仮に、安倍首相が今年の春闘で呼びかけた3%の賃上げを、経済界が採用したとしても、年収が倍になるまでには計算上23年もかかる。23年かかっても、それが「普通」の状態である。むしろ、それすら実現していなかったのが、アベノミクス以前の日本経済の「失われた20年」だったのである。

 さて、話を現在の政権支持率に戻そう。実は、佐川氏の証人喚問を見る前から、筆者はラジオやTwitter(ツイッター)などで、証人喚問が終わればマスコミと野党は必ず「ますます疑惑は深まった」と盛んに言い立てるだろうと予測した。いわば「疑惑のインフレーション」である。

 その理由は、今回の証人喚問は、マスコミにとっても野党にとっても政権へのイメージダウン以外の目的を見いだしにくいからだ。実際に政治家慣れしている佐川氏の証言を野党は全く切り崩すことができなかったし、どうみても切り込む手段にも欠けていた。

 喚問が終わると、野党は「安倍昭恵首相夫人の証人喚問を」と声を連ね、それを一部のマスコミも連日大きく取り上げるだけだろう、とも思った。

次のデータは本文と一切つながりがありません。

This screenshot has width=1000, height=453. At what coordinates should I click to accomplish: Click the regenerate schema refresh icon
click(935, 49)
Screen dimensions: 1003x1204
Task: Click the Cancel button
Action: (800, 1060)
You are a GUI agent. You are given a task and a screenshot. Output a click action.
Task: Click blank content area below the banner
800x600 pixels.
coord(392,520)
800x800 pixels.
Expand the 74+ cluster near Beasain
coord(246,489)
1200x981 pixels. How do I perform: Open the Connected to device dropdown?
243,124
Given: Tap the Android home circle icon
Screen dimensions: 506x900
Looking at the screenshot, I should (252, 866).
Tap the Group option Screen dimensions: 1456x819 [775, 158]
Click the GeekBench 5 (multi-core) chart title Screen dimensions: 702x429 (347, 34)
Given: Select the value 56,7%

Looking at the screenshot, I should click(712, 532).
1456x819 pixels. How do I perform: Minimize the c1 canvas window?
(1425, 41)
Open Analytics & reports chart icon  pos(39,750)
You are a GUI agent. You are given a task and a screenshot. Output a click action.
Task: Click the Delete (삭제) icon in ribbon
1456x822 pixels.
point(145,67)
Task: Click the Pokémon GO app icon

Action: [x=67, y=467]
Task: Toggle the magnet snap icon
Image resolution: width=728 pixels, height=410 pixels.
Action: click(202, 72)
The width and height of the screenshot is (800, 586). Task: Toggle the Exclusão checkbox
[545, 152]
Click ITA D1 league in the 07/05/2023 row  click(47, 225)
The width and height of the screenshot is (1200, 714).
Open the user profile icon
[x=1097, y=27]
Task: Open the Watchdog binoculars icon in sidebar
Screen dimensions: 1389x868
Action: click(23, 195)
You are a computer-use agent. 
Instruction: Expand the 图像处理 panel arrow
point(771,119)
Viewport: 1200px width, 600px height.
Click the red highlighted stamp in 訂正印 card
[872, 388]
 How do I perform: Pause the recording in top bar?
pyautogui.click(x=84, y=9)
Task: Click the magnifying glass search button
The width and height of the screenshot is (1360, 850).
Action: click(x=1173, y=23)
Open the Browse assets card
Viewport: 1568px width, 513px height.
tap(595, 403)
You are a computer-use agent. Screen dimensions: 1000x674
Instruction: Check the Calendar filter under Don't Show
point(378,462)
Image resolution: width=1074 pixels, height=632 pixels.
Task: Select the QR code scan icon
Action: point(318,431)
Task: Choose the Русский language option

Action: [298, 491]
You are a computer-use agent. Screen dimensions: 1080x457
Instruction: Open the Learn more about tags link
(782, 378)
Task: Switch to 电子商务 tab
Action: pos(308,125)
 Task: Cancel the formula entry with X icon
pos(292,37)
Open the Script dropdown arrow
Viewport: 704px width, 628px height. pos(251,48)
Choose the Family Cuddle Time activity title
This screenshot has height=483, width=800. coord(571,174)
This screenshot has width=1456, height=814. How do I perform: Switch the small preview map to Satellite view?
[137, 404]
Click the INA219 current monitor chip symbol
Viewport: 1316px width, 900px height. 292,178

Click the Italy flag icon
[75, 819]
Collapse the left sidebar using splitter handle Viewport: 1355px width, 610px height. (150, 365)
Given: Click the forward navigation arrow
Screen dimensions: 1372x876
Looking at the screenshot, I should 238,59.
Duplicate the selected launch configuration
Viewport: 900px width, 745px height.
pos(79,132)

だが、この連載でも何度も指摘しているように、森友学園問題に昭恵夫人が土地取引で「関与」した事実はいまだない。それでも、マスコミの洗脳めいた報道がよほど効いているのかもしれない。

 筆者も学術界の年配の方々と最近話す機会があったが、いずれも「8億円の値引きを忖度(そんたく)させたのは昭恵夫人」説を信じ込んでいた。そもそも「忖度」も「忖度させたこと」も心の中の問題なので、実証はできない。

 また現段階で、森友学園前理事長の籠池泰典被告の証人喚問での証言や、財務省の当事者たちも昭恵夫人の関与を否定している。そして忖度罪も忖度させた罪も日本の法律にはない。だが「関与」も「忖度」も、お化けのように膨れ上がった存在と化している。

 このような「魔女狩り」にも似た世論の一部、政治の在り方を批判するのも、マスコミや言論における本来の役目のはずだ。今はどうひいき目にみても、反安倍と安倍支持に分断してしまっている。これは憂うべき事態である。
2018年1月、山口県下関市で支援者と談笑する安倍首相(右)。左は昭恵夫人
2018年1月、山口県下関市で支援者と談笑する安倍首相(右)。左は昭恵夫人
 世論調査の動向によって、安倍政権が万が一レームダック(死に体)化すれば、経済政策や安全保障政策を中心に不確実性が増してしまうだろう。特に経済政策では、「ポスト安倍」を狙う自民党内のライバルは総じて財政再建という美名を利用した「増税・緊縮派」である。

 また、消費増税や緊縮財政はマスコミの大好物でもあり「応援団」にも事欠かない。自民党内のポスト安倍勢力が今後、世論の動向でますます力を得れば、日本経済にとって不幸な結果をもたらすだろう。